Thirty something years of time had evidently changed the lab as Fenton and Gyro would both discover when the time tub came to a standstill. Much of the metalwork and piping system was reduced, and aside from the long hallway that the machine had settled in, the lab was half its size from the present.

“Woah!” Fenton began, amazed with the difference. “This is…”

“Hideously primitive,” Gyro said with a click of his tongue. “The phones here probably run on dial-up.”

As they crept out of the hallway and into the main room, Gyro began to look around cautiously for the sought blueprints. 

“Most likely than not, my father was in the middle of working on the portal ray at this time. He’d have had those blueprints out, following them to the T,” Gyro thought aloud under his breath. “It’s in one of these desks somewhere.”

Fenton immediately pointed to a cluttered desk with multiple models and sheets stacked on top of it. “Maybe that one?”

Gyro tutted. “Hmmm.
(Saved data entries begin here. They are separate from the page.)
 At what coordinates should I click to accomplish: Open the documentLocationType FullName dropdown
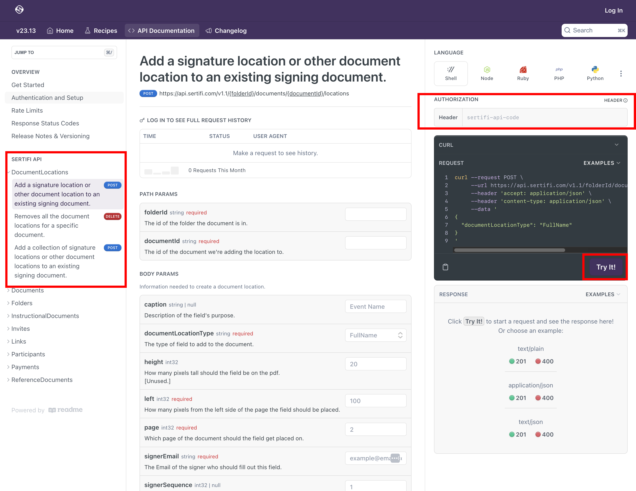pyautogui.click(x=375, y=335)
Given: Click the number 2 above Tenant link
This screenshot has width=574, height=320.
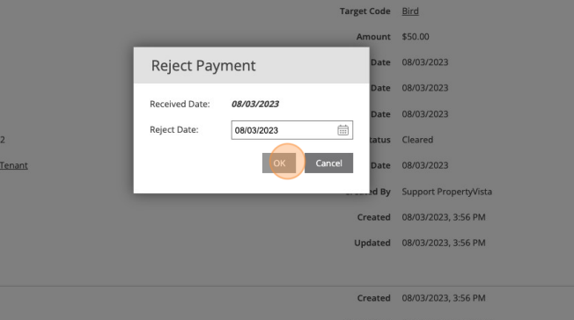Looking at the screenshot, I should tap(3, 140).
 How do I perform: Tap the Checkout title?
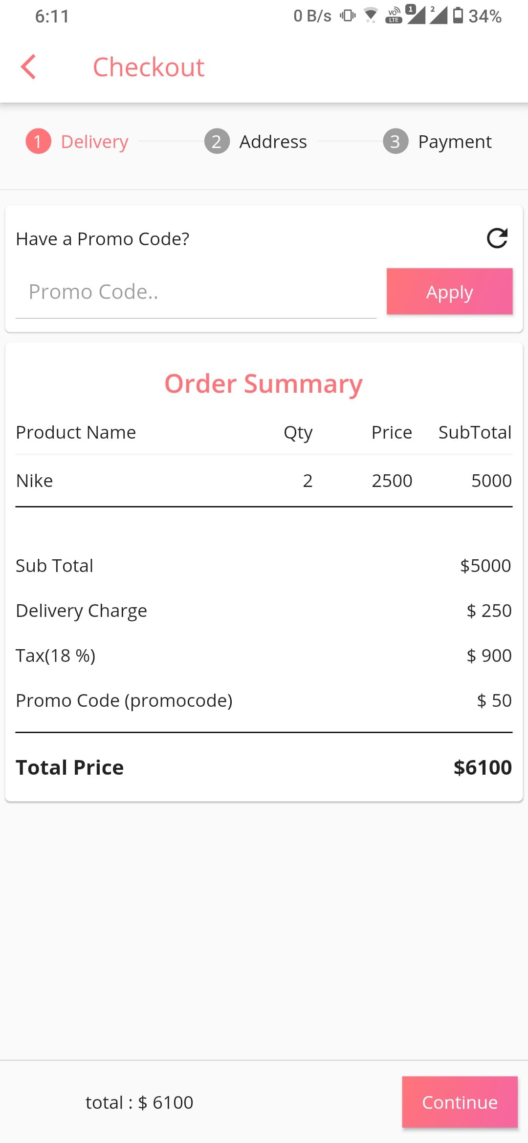click(149, 67)
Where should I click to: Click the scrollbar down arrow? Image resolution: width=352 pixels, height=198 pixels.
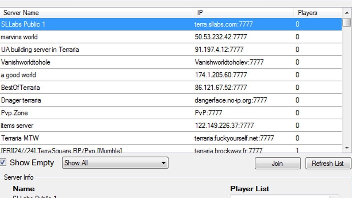pos(347,148)
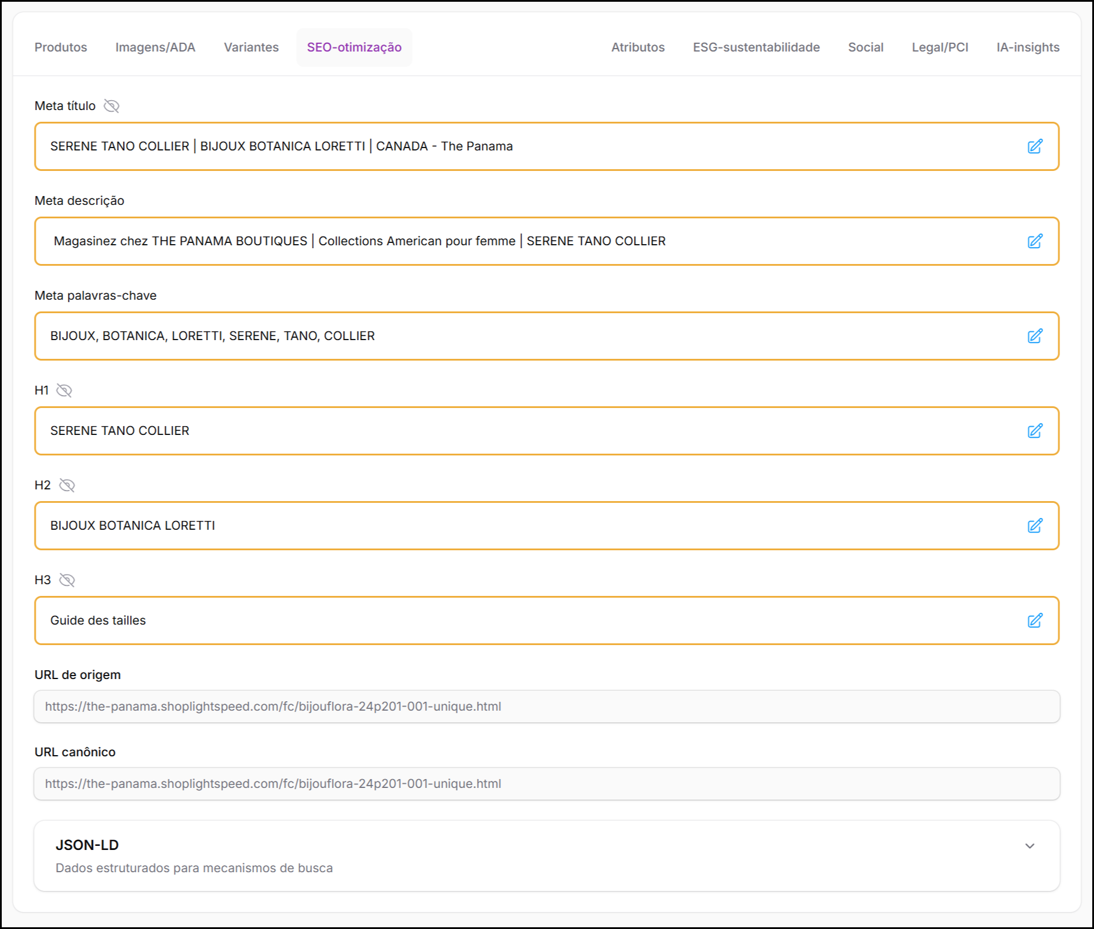Click the edit icon in H2 field
Image resolution: width=1094 pixels, height=929 pixels.
pos(1034,526)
Grandfather did say that my father was the worst at organization. That’s a good place to start.”

With utmost care and awareness to their surroundings, they began to look through the papers, lifting up stacks to sift through them then put them back as they were. They had to be methodical but quick. Someone could come back downstairs at any minute.
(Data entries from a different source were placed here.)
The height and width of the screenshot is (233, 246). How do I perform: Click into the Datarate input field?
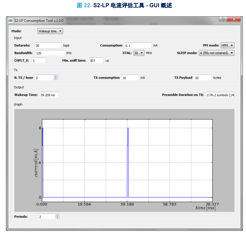[x=48, y=45]
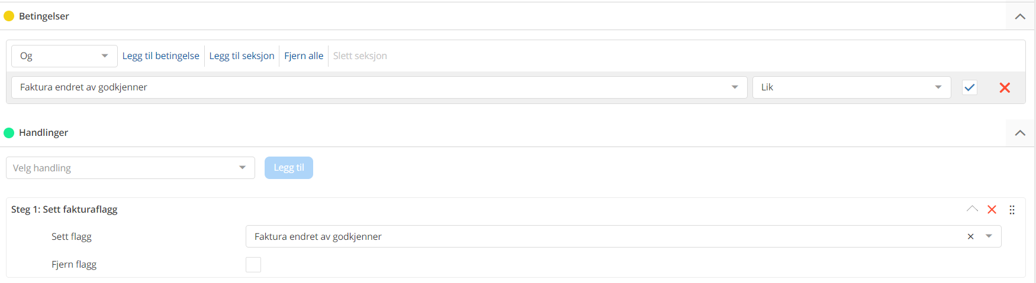Collapse the Handlinger section
This screenshot has height=283, width=1036.
point(1020,133)
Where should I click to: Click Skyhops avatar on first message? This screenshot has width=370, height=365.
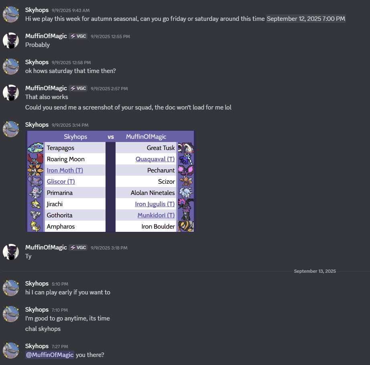tap(11, 14)
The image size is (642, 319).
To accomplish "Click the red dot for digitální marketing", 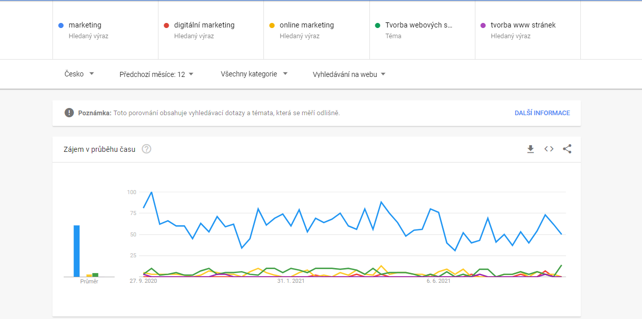I will coord(167,25).
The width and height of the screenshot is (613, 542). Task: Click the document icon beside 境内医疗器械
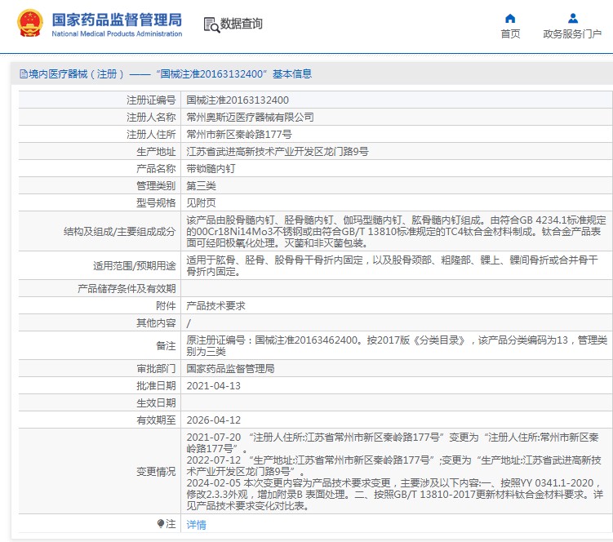[x=24, y=74]
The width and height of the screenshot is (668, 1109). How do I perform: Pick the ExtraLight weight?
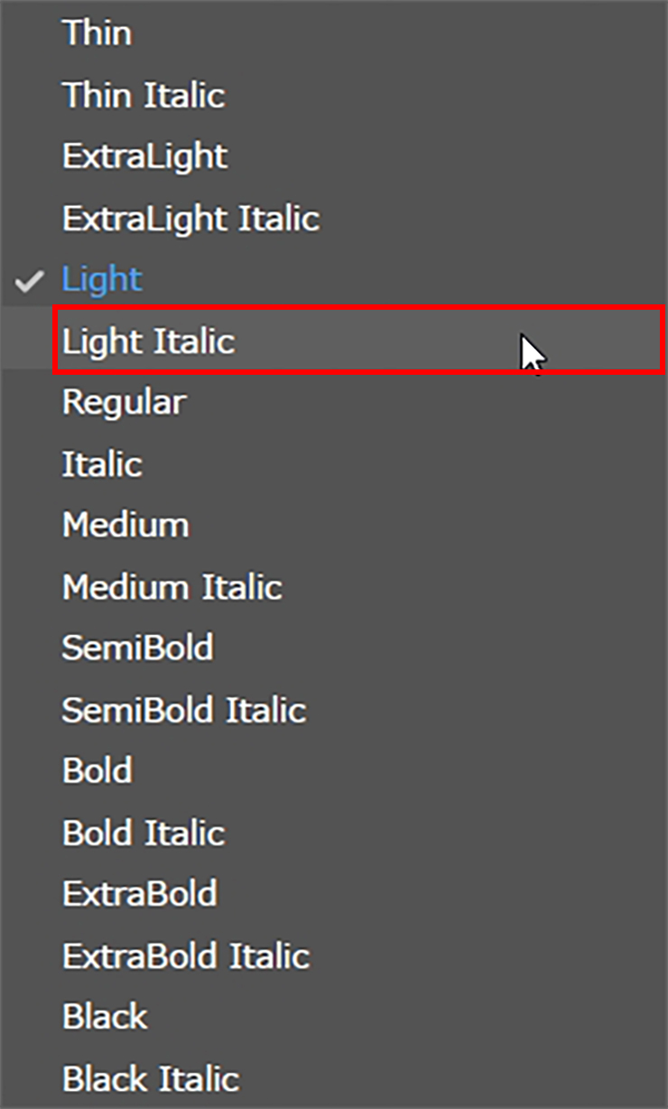click(144, 157)
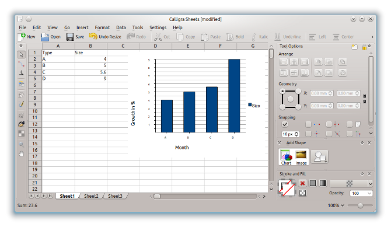Click the New document icon

(x=22, y=37)
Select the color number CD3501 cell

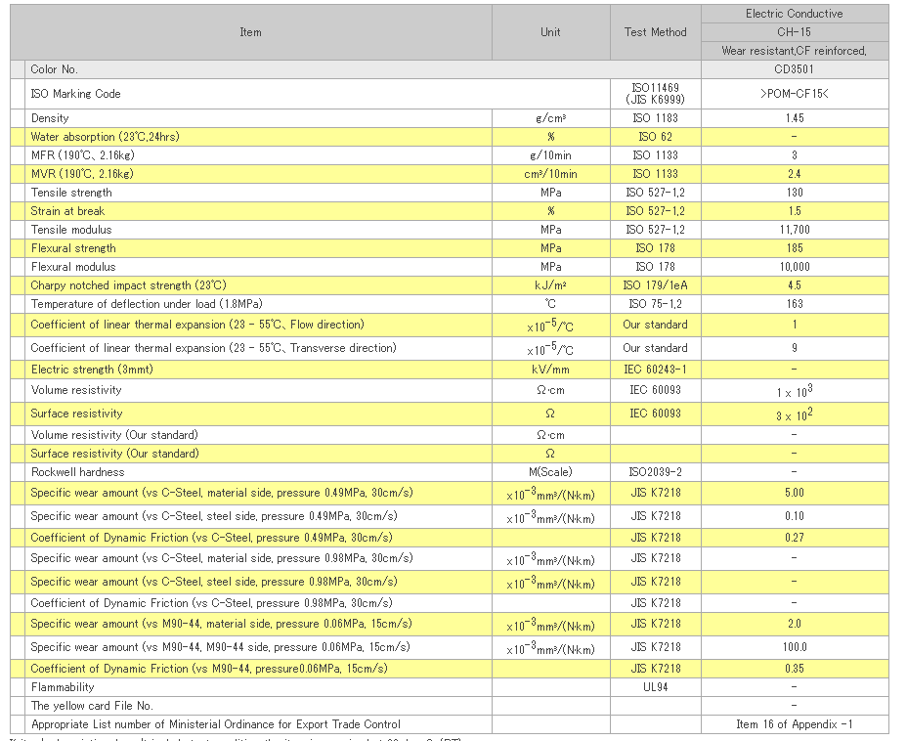coord(794,69)
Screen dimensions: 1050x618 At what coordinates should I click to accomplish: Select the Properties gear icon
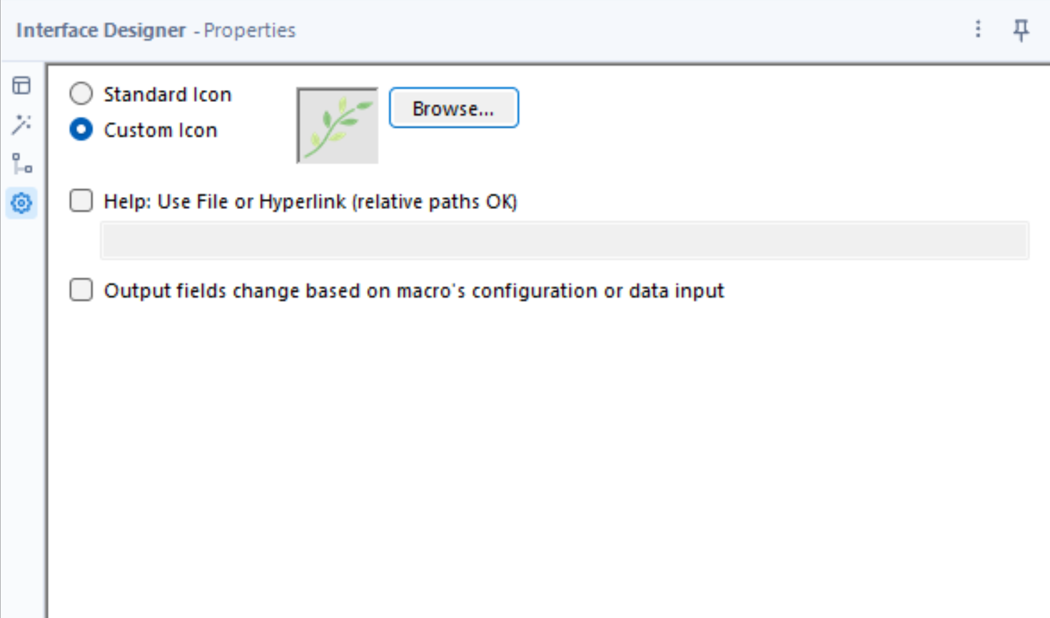click(x=21, y=203)
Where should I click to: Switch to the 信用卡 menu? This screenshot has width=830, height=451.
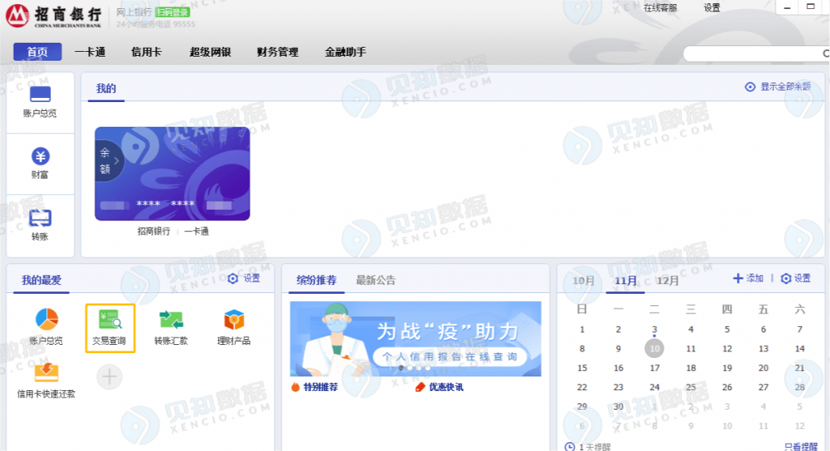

Fenton thought it wise to sit down in the swivel chair parked up to the desk, but before he could seat himself, he noticed it was already occupied by an egg and laughed awkwardly. “Uh-oh! Seat’s taken.”
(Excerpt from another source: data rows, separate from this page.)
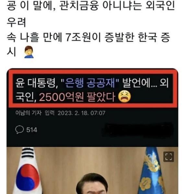Click the facepalm emoji in the post
Image resolution: width=187 pixels, height=194 pixels.
29,52
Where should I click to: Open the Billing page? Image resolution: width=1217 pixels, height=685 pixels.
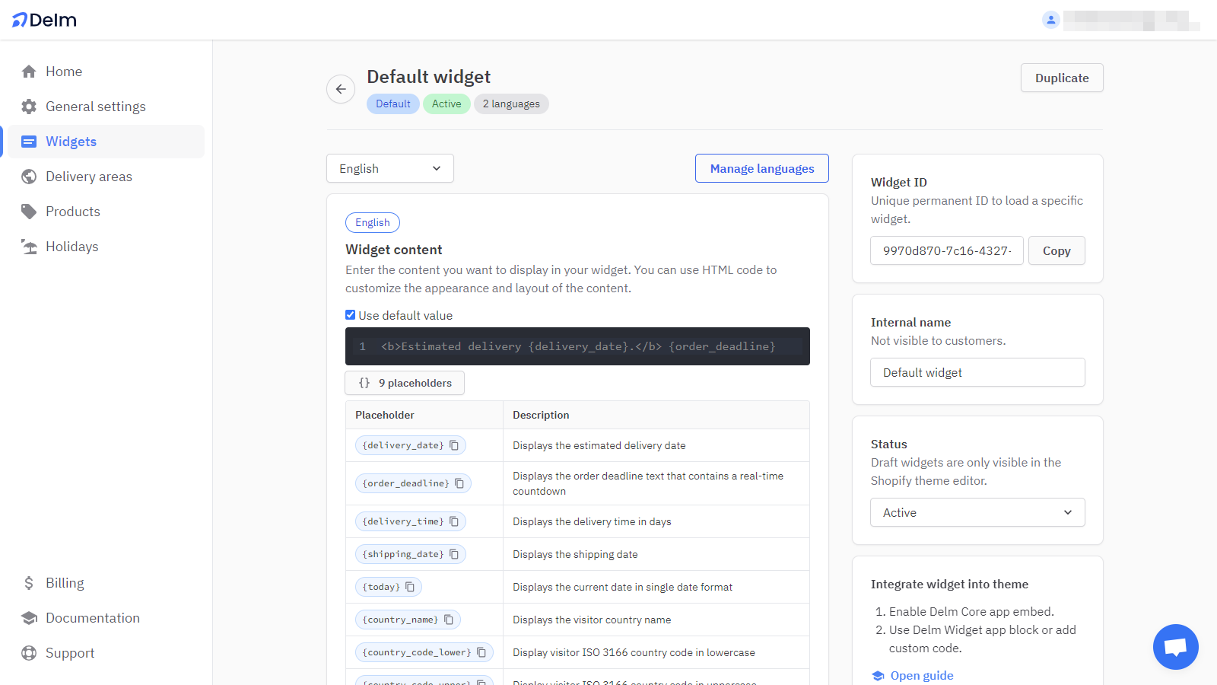click(65, 583)
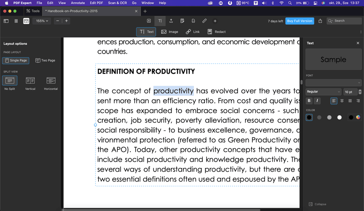Viewport: 364px width, 211px height.
Task: Click the Buy Full Version button
Action: (299, 21)
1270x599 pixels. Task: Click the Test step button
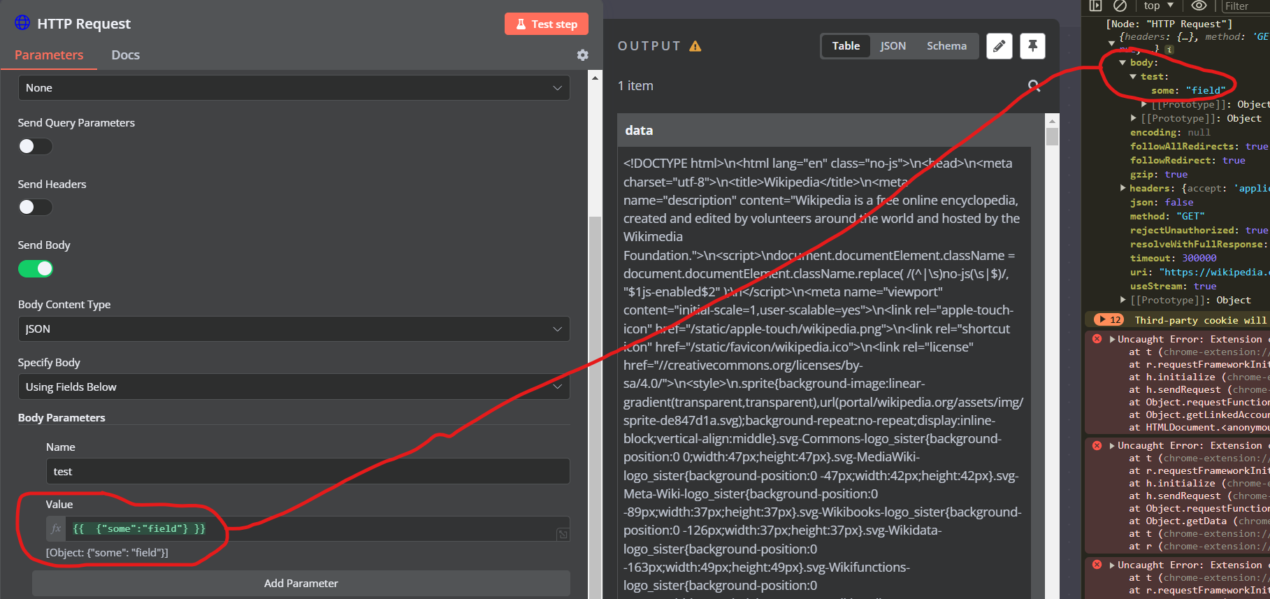pos(546,24)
Gyro scolded him immediately. “Don’t move the chair! Whoever comes back will notice.”

“Okay, but there’s an-”

“Ahbupbupbup! Less talking, more finding blueprints,” Gyro dismissed Fenton immediately. 

Fenton wanted to blurt his discovery in exasperation, only to once again be interrupted by Gyro triumphantly holding up blueprints hidden under a placemat. “Bingo! Do you have your phone on you?”

“Right here!” Fenton handed the phone over, watching Gyro snap multiple pictures of the prints while grinning like a madman. Before he could use his own phone to take backup photos, both birds heard the ancient hum of the unrenovated elevator descending to their floor.

Gyro stuffed the blueprints back under the placemat and hissed. “Get back to the time tub!”

Scrambling back into the hallway, the two made it around the corner just as the elevator doors open.

Fenton lingered a moment to look and whispered, “Hey, Gyro? Is that your father?”

Gyro was already setting up the coordinates to return to their present and got up to look and see who Fenton was referring to. A lanky chicken with a mop of red hair, round spectacles and a yellow cap, much like Gyro’s own headwear, walked over to the desk they’d just secretly ransacked, humming cheerfully to himself. 

Gyro hardly reacted. “Yeah. That’s him. He had that same goofy look in the photos Grandfather owned of him.”

Fulton, entirely unaware he was being watched, whistled as he pulled out his desk chair and lifted up the swaddled egg that had been occupying it. “Sorry I took so long, kiddo! The line to get lunch was a real bottleneck. Hopefully you didn’t get too impatient with me.”

“There was an egg in that chair?” Gyro whispered, confused.

“I was trying to tell you earlier,” Fenton whispered back, and his eyes widened in realization as Fulton set the egg on top of the desk. “Hey wait...Gyro...is that egg  _ you? _ ”

He fully expected Gyro to answer with a matter-of-fact ‘yes,’ but he was met with complete silence, then noticing that his companion was watching with a sudden interest in his late father’s actions. Fulton had grabbed a dry erase marker, and suddenly drew a face on the egg. Fenton could hear Gyro scoff under his breath as they noticed the goofy smiley face he left on it.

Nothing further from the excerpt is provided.